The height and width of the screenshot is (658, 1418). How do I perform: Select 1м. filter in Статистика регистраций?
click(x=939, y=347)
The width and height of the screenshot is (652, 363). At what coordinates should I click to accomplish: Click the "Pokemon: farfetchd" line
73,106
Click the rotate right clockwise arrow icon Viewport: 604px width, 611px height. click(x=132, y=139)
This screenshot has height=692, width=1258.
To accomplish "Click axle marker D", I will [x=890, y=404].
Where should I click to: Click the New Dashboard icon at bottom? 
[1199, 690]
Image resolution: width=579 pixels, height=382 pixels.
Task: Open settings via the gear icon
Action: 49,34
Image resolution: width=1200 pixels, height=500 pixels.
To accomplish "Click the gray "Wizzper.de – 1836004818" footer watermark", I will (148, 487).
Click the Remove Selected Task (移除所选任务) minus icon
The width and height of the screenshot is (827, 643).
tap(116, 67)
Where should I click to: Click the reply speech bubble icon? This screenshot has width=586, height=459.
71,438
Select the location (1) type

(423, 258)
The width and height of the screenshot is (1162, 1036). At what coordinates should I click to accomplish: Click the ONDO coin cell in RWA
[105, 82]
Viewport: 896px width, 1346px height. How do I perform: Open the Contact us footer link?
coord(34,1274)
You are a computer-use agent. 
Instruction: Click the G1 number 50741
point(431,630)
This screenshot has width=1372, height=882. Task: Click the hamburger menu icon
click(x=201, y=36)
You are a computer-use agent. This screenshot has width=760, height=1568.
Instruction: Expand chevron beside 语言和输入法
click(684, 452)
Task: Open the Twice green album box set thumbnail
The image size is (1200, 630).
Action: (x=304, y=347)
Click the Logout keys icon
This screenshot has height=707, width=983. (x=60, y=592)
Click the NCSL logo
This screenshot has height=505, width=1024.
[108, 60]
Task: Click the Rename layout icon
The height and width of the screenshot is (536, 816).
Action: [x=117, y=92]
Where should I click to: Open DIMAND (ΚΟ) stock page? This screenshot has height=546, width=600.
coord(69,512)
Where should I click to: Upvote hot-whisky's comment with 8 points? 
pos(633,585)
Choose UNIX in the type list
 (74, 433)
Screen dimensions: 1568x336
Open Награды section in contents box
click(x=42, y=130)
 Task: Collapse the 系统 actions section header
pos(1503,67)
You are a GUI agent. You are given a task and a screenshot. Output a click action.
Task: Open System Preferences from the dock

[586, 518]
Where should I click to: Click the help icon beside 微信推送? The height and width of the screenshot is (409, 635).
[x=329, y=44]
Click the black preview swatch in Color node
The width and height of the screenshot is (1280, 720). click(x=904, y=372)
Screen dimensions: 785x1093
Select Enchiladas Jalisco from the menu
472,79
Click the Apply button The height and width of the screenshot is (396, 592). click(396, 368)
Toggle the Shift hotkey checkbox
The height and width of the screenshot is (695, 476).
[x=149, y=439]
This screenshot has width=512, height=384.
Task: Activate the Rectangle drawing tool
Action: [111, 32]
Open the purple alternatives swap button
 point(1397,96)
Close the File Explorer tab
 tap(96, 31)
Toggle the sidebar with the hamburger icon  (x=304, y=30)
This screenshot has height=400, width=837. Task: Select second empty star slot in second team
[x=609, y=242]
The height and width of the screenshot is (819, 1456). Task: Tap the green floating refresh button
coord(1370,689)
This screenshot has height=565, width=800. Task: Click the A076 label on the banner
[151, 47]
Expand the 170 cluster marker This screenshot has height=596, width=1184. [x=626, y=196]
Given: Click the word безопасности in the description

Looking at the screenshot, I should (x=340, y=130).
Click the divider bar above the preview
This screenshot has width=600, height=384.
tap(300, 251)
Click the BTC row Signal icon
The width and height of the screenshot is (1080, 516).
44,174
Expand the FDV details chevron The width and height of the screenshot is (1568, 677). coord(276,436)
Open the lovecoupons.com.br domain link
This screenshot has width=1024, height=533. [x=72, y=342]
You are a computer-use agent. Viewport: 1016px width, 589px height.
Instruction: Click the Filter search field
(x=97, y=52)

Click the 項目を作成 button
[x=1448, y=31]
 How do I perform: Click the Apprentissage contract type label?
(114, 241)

• [INSTRUCTIONS FOR THE TASK]:
Please count how many of the lines above contain the word "marker", treating uppercase and lowercase as different, and give only that number.

• [COMPLETE RESPONSE]:
2